__WHAT THIS TASK INVOLVES__:
Extend the description of the 1944 Béla Lugosi autograph below, starting right after its final sentence about his Universal contract.

__SELECTED PASSAGE__:

Béla Lugosi Signature on Autograph Album Page - 1944
Bold Pencil Signature with sentiment on autograph album page. Autograph comes from the collection of another actor of the same period.
Béla Lugosi (1882-1956) was a Hungarian-American actor of stage and screen, well known for playing Count Dracula in the Broadway play and subsequent film version. In the last years of his career he featured in several of Ed Wood’s low budget films.
Lugosi was approached in the summer of 1927 to star in a Broadway production of Dracula adapted by Hamilton Deane and John L. Balderston from Bram Stoker’s novel. The Horace Liveright production was successful, running 261 performances before touring. He was soon called to Hollywood for character parts in early talkies.
Despite his critically acclaimed performance on stage, Lugosi was not Universal Pictures’ first choice for the role of Dracula when the company optioned the rights to the Deane play and began production in 1930. A persistent rumor asserts that director Tod Browning’s long-time collaborator Lon Chaney was Universal’s first choice for the role, and that Lugosi was chosen only due to Chaney’s death shortly before production. This is questionable, because Chaney had been under long-term contract to Metro-Goldwyn-Mayer since 1925, and had negotiated a lucrative new contract just before his death. Following the success of Dracula, Lugosi received a studio contract with Universal.

__ENTRIES SHOWN__:
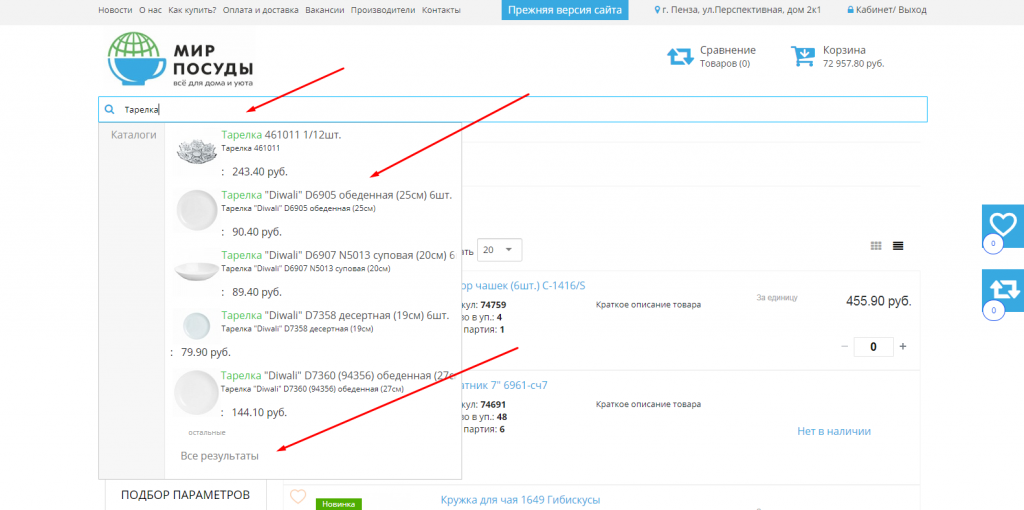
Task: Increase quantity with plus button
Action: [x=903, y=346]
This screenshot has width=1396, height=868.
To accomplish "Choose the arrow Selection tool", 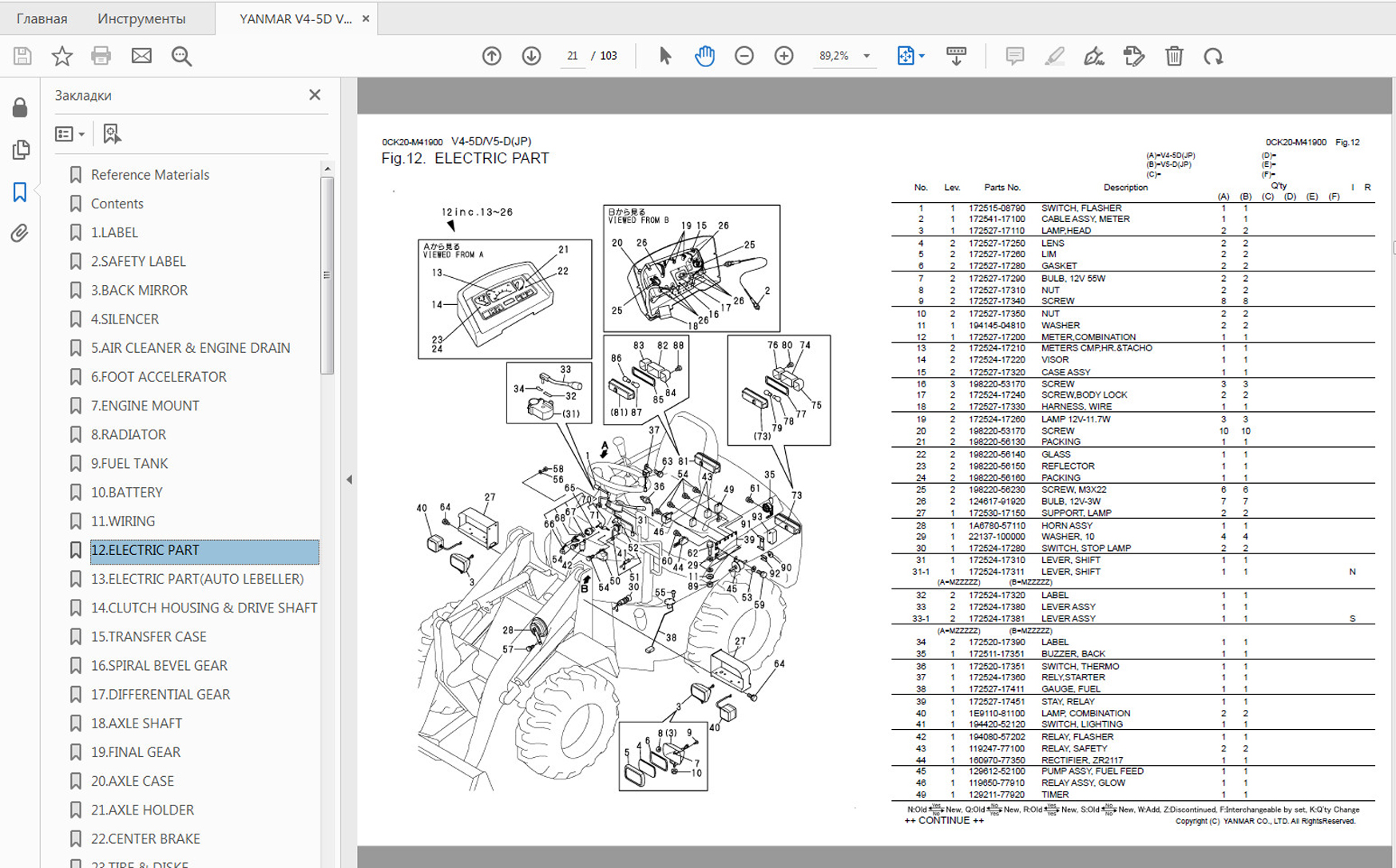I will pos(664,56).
--
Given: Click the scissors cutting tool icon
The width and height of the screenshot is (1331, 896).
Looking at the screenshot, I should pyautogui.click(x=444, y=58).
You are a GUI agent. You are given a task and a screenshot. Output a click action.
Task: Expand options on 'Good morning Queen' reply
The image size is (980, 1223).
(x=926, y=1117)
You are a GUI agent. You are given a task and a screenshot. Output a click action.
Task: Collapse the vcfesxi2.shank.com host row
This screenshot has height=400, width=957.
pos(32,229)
* * *
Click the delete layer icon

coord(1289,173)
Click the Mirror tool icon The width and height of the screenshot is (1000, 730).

__RESULT FOR THIS TASK__:
Abbott and Costello Meet Frankenstein was Bela Lugosi’s last “A” movie. For the remainder of his life he appeared-less and less frequently-in relatively obscure, low-budget features. Late in his life, Bela Lugosi again received star billing in movies when filmmaker Edward D. Wood, Jr., a fan of Lugosi, found him living in obscurity and near-poverty and offered him roles in his films, such as Glen or Glenda and as a Dr. Frankenstein-like mad scientist in Bride of the Monster. During post-production of the latter, Lugosi decided to seek treatment for his addiction, and the premiere of the film was said to be intended to help pay for his hospital expenses. According to Kitty Kelley’s biography of Frank Sinatra, when the entertainer heard of Lugosi’s problems, he helped with expenses and visited at the hospital. Lugosi would recall his amazement, since he didn’t even know Sinatra.